本文旨在研究具調節增益能力之雙向傳輸電池充電系統，當發電量充足時，可先將多餘電能儲存於電池，而當發電量不足時，可經由電池將電能傳輸至電網。針對此應用需求，本研究設計一套具備定電壓與定電流輸出特性之雙向功率傳輸轉換器。轉換器一次側與二次側皆採用具主動開關之換流器架構，並整合CLLC與LCL兩種諧振槽架構，具有可切換定電壓與定電流輸出能力，不僅提升充電速度及避免電池過度充電，同時滿足寬範圍電壓增益調節需求。此外，本系統加入非隔離型雙向轉換器，可針對系統增益進行調節，以滿足不同規格電池之充電需求。本文在控制系統部分，採用微控制器進行功率開關控制，並配合電壓回授偵測電路及電流回授偵測電路，實現功率開關高頻切換、模式切換與系統增益調變功能，而且已於各種負載條件下完成實測，測試結果佐證所提系統電路具有電力儲能應用價值，同時可提供電動載具研發參考。

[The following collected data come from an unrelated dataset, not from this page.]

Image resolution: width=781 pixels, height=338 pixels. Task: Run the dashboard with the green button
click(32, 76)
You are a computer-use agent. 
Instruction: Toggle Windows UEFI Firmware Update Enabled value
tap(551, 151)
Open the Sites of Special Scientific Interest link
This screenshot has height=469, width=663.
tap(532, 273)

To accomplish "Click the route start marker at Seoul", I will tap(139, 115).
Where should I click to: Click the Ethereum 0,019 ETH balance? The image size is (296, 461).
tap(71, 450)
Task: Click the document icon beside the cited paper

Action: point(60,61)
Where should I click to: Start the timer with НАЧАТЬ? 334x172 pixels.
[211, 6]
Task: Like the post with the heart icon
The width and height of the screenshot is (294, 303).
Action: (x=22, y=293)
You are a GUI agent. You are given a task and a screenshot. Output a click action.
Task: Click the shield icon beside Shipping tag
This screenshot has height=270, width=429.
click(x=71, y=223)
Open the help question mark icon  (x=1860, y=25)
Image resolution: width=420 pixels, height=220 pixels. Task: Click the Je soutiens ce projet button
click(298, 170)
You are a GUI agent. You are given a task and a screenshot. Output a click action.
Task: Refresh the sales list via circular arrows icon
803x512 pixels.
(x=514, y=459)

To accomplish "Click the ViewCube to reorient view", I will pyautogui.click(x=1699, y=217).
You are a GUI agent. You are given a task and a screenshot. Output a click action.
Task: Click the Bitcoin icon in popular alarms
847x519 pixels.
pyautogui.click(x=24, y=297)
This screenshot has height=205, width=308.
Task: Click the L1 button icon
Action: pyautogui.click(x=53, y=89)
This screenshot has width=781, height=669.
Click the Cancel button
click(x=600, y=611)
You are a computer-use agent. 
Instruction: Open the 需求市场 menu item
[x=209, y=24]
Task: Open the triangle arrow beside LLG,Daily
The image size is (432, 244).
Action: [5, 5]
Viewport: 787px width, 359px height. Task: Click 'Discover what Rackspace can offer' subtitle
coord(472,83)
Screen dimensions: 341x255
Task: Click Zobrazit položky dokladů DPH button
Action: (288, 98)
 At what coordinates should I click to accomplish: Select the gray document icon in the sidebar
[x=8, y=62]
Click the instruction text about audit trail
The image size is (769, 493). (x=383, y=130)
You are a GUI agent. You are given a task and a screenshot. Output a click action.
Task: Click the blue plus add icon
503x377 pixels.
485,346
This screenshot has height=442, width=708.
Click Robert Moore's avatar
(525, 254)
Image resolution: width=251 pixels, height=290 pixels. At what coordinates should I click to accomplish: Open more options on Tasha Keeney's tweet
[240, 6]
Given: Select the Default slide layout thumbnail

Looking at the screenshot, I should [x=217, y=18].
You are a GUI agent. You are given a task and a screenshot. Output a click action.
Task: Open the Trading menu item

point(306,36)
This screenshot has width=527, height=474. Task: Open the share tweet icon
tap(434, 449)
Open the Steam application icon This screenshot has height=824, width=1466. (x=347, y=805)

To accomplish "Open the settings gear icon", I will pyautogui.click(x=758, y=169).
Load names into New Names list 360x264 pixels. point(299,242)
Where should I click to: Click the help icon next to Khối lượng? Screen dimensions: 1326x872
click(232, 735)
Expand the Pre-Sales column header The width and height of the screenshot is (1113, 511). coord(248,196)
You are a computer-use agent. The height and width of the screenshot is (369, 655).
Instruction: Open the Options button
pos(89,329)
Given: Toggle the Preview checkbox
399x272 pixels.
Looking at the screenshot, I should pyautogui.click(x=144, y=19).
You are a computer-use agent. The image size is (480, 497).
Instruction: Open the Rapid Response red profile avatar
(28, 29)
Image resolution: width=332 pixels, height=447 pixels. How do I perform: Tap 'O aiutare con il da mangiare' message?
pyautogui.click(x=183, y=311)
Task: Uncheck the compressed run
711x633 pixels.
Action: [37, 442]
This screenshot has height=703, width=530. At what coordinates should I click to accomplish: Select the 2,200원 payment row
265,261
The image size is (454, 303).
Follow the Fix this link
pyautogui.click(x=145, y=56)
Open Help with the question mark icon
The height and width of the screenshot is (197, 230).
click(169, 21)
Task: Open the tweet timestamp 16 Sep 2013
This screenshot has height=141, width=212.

This thesis is aimed to study a bidirectional transfer battery charging system with gain adjustment capability. When the power generation is sufficient, the excessive power can be stored in the battery, and when the power generation is insufficient, the battery would deliver energy back to the grid. To meet this application requirement, this study designs a bidirectional power transfer converter with constant voltage and constant current output characteristics. Both the primary and secondary sides of the converter adopt inverter architectures with active switches, integrating CLLC and LCL resonant tank architectures. This allows for switchable constant voltage (CV) and constant current (CC) output modes, enhancing charging speed, preventing battery overcharging, and supporting a wide range of voltage gain adjustment. In addition, a non-isolated bidirectional converter is incorporated to regulate the system gain and accommodate the charging requirements of batteries with different specifications. The control system is implemented using a microcontroller to manage power switch control. With the aid of voltage and current feedback detection circuits, the system realizes high-frequency switching, mode transition, and gain modulation. Experimental verification under various load conditions confirms the feasibility and performance of the proposed system, demonstrating its applicability to energy storage systems and providing a valuable reference for electric vehicle development.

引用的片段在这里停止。